• _Task_:
Lay out everything from the line containing "You are a GUI" down to the end of the records as a Markdown table with the columns Row and Line, numbering each row and skipping blank lines. Leave the pictures out.

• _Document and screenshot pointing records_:
──────────────────────────────

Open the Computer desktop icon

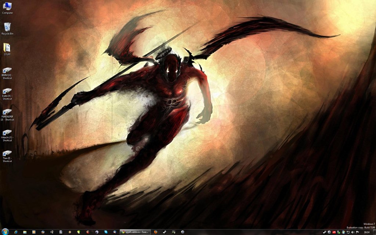[7, 7]
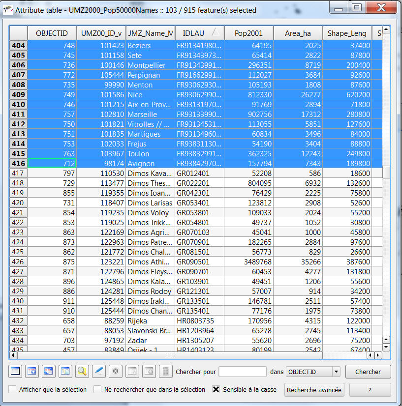Click the '?' help button
Image resolution: width=402 pixels, height=406 pixels.
pos(370,390)
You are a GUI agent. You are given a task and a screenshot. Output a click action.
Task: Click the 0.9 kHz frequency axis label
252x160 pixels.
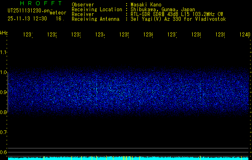pos(4,92)
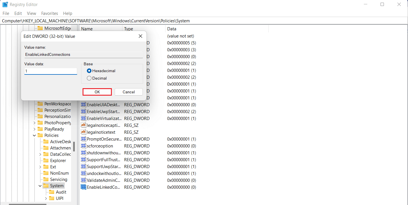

──────────────────────────────

• _Task result_:
| Row | Line |
|---|---|
| 1 | You are a GUI agent. You are given a task and a screenshot. Output a click action. |
| 2 | Task: Click the 0.9 kHz frequency axis label |
| 3 | 252x160 pixels. |
| 4 | pos(4,92) |